Удивительно, как бытовые нужды железнодорожников связанные с заготовкой корма домашним животным, становились, как теперь говорят, решением ландшафтного дизайна. При подъезде к станции пикеты выкашивались, люди расчищали от ивняка и малинника отведенные им участки. Действительно, я помню, как с родителями мы ходили в лес за грибами, и путь наш лежал от казармы 327км за Колину будку, теперь она Ирина, но мне, тогда ребенку трех с половиной лет, в 70-х годах прошлого века ни что не мешало идти и даже бежать, высокой травы не было. Другая картина предстала передо мной в августе 2017 года, когда более чем через четыре десятка лет, я вновь оказалась в Овинищах. В голове моей даже промелькнула мысль о том, как это было возможно по такому травостою, и только спустя время, я поняла, что тогда все было по-другому. И коров в поселке набиралось целое стадо, и кормить их надо было, поэтому и травой ничего не зарастало.

Сухая жаркая погода хороша для заготовки сена, но отсутствие дождей в июле, самой макушке лета, и даже в августе, требовало заботы и на огороде, где растения нуждались в обильном поливе. И это на Овинищенской возвышенности, где никогда не было природных источников воды, а поселок всегда имел только колодезное водоснабжение. В особенно засушливые годы воды в колодцах хватало только на бытовые нужды. И снова спасала железная дорога. Вечерами, во время продолжительных интервалов в графике движения поездов, на пути устанавливали модерон. На эту однорельсовую тележку помещали две большие деревянные бочки и тащили их к месту заправки водой паровозов, к водонапорной башне. Здесь их наполняли и катили по рельсу обратно. Затем, отчерпнув из каждой бочки по три-четыре ведра, их сгружали на землю, и слегка наклонив, устанавливали на ребро круглого днища и перекатывали к огороду. Эти самые бочки знали не только однорельсовую железнодорожную тележку. Летом в них вода, а зимой то, что требовало этой воды – огурцы, капуста. Однако, прежде чем делать запасы на зиму, нужно было тщательно подготовить емкости для запаса продуктов в необходимом для семьи количестве. Бочки долго вымачивали в пруду, выкопанном в огороде, тщательно мыли, после чего наливали в них немного воды, укладывали верес (можжевельник), кидали зацепленные кочергой раскаленные докрасна железнодорожные накладки, плотно закрывали и оставляли на некоторое время, чтобы выделяющиеся из-за пара можжевеловые фитонциды убили патогенную микрофлору и отдали дереву свой специфический аромат. Такая обработка позволяла сохранять продукты, которые держали в кладовой, построенной руками Ивана Петровича из бревен рядом с казармой, пока он не выкроил время для сооружения погреба. Все необходимые для ведения хозяйства постройки: сараи, загоны, хлев, курятник делались зимой и ранней весной, в другое время года такой возможности не было. Не находили времени и для заготовки достаточного количества дров, за которыми отправлялись на санях в березняк, расположенный по дороге на Лемешиху, поэтому часто дом отапливали старыми шпалами, что естественно, далеко не безвредно.
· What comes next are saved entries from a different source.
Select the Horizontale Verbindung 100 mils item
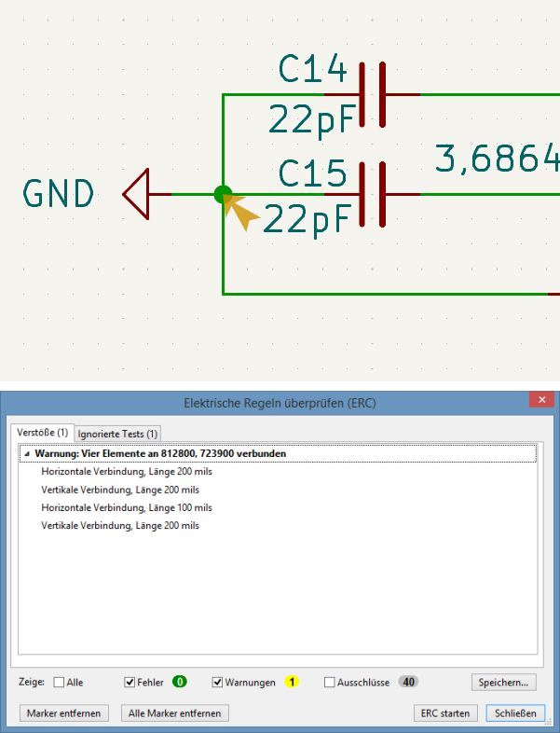(x=127, y=508)
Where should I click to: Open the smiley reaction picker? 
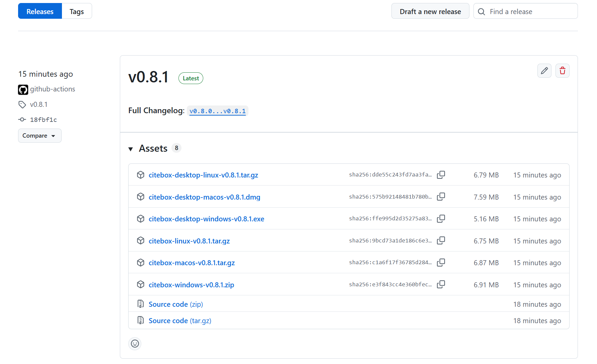click(x=135, y=344)
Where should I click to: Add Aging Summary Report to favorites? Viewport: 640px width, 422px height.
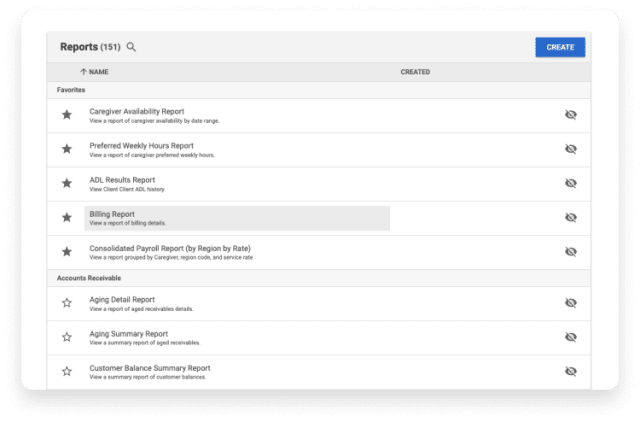coord(67,337)
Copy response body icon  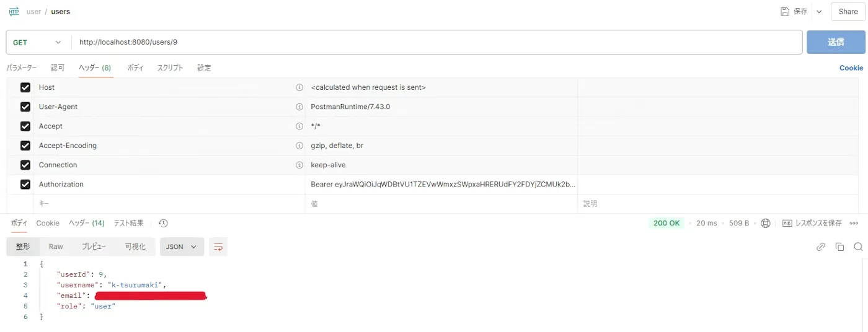(839, 247)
(пашня (Мария Ивановна, Иван Петрович, родственник из Пестова) 1943-1945гг. Приданиха)

Осенне заботы тоже не заканчивались сбором урожая. Вряд ли кто-то из современных людей согласится на поездку за грибами в дождь, на подводе, в которую запряжена лошадь. Не те нынче времена, чтобы грибы собирать подводами, а дождливая погода была бы как раз подходящей для такого занятия, да и нам гораздо удобнее, когда под капотом автомобиля десятки лошадей, а в салоне климат-контроль. Но бывали и другие случаи. Будучи уроженцем Дмитровки, дед знал все самые замечательные грибные места за Щекинской выгородой. Туда он выбирался нечасто, исключительно за молодыми белыми грибами, и помогали ему в этом машинисты дистанции, сбавляя ход поезда на определенном километре пути, чтобы он мог спрыгнуть и дать им знак, по которому они тут же увеличивали скорость. Обратно добирался пешком. В октябре, когда борозда уже отдыхала от летних трудов, Иван Петрович направлялся на поезде в Приворот, где на кочках посреди болотистой местности, можно было набрать брусники. Здесь он оставался на ночлег в шалаше, рядом с которым разводил костер. Дочь, Людмила, волновалась за него и не раз спрашивала отца, как он не боится один ночью в лесу? Тот отшучивался, говоря, что с наступлением темноты он засыпал, а когда просыпался, то уже светло было и бояться было некогда.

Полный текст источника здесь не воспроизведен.